Convex_Sets

Study notes from Convex Optimization by Stephen Boyd, Lieven Vandenberghe.

1. Affine and convex sets

1.1 Lines and line segments

$\qquad$ Suppose $x_1 \neq x_2$ are two points in $\boldsymbol{R}^n$ . Points of the form

$\begin{array}{c} y = \theta x_1 + (1-\theta) x_2 \tag{1.1.1} \end{array}$

where $\theta \in \boldsymbol{R}$ ，form the line passing through $x_1$ and $x_2$ . The parameter value $\theta = 0$ corresponds to $y = x_2$ , and the parameter value $\theta = 1$ corresponds to $y = x_1$ . Values of the parameter $\theta$ between $0$ and $1$ corresponds to the line segment between $x_1$ and $x_2$ .

1.2 Affine sets

$\qquad$ A set $C \subseteq \boldsymbol{R}^n$ is affine sets if the line through any two distinct points in $C$ lies in $C$ , $i.e.$ ,

$\begin{array}{rl} \text{if} & \forall x_1, x_2 \in C, \theta \in \boldsymbol{R} \\ \text{then} & \theta x_1 + (1-\theta) x_2 \in C \tag{1.2.1} \end{array}$

$\qquad$ In other words, $C$ contains the linear combination of any two points in $C$ , provided the coefficients in the linear combination sum to one.

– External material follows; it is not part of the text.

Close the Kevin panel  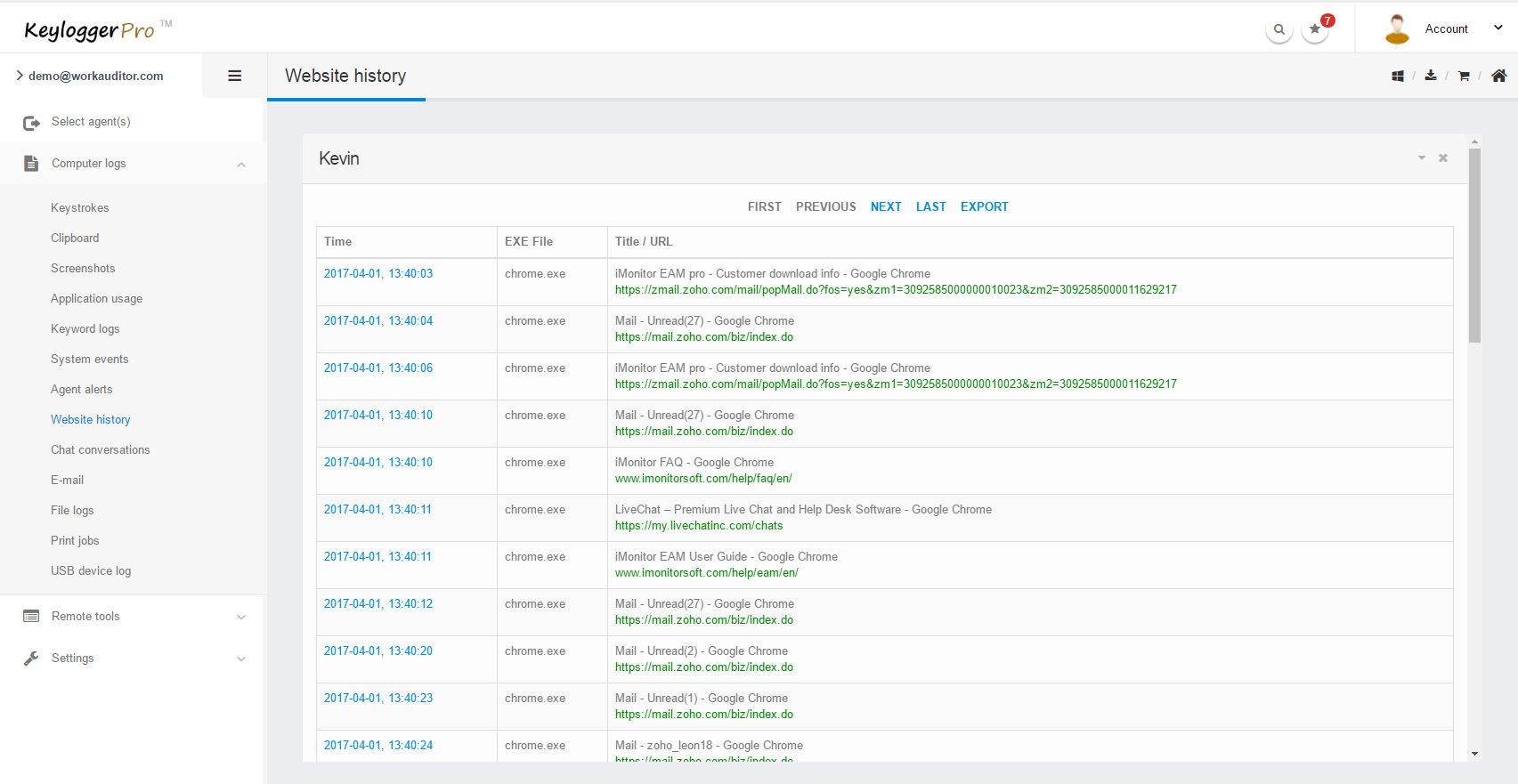(1443, 158)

This idea can be generalized to more than two points. We refer to a point of the form $\theta x_1 + \cdots + \theta_k x_k$ , where $\theta_1 + \cdots + \theta_k = 1$ , as an affine combination of the points $x_1, \cdots, x_k$ .

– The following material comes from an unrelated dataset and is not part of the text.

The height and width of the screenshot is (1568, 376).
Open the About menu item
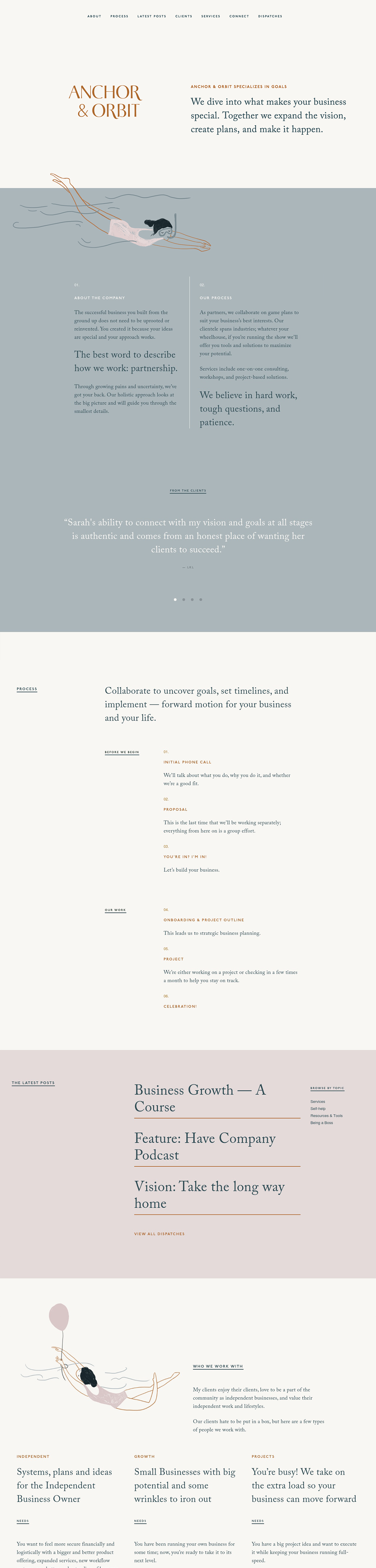click(94, 16)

$\begin{array}{rl} \text{if} & \forall x_1,\cdots,x_k \in C, \theta_1,\cdots,\theta_k \in R \\ & \theta_1 + \cdots + \theta_k = 1 \\ \text{then} & \theta_1 x_1 + \cdots + \theta_k x_k \in C \tag{1.2.2} \end{array}$

$\qquad$ Using induction from the definition of affine, it can be shown that an affine set contains every affine combination of its points: if $C$ is an affine set, $x_1, \cdots, x_k \in C$ , and $\theta_1 + \cdots + \theta_k = 1$ , the the point $\theta_1 x_1 + \cdots + \theta_k x_k \in C$ . If $C$ is an affine set and $x_0 \in C$ , then the set

$\begin{array}{c} V = C - x_0 = \{x - x_0 | x \in C\} \tag{1.2.3} \end{array}$

is a subspace, $i.e.$ , closed under sums and scalar multiplication. Thus, the affine set $C$ can be expressed as $C = V + x_0 = \{v + x_0 | v \in V\}$ , $i.e.$ , as a subplace plus an offset. We define the dimension of an affine set $C$ as the dimension of the subspace $V = C - x_0$ , where $x_0$ is any element of $C$ .

$\qquad$ The set of all affine combinations of points in some set $C \subseteq \boldsymbol{R}^n$ is called the affine hull of $C$ , and denoted $\textbf{aff } C$ :

$\begin{array}{c} \textbf{aff } C = \{\theta_1 x_1 + \cdots + \theta_k x_k | x_1, \cdots, x_k \in C, \theta_1 + \cdots + \theta_k = 1\} \tag{1.2.4} \end{array}$

The affine hull is the smallest affine set that contains $C$ , in the following sense: if $S$ is any affine set with $C \subseteq S$ , then $\textbf{aff } C \subseteq S$ .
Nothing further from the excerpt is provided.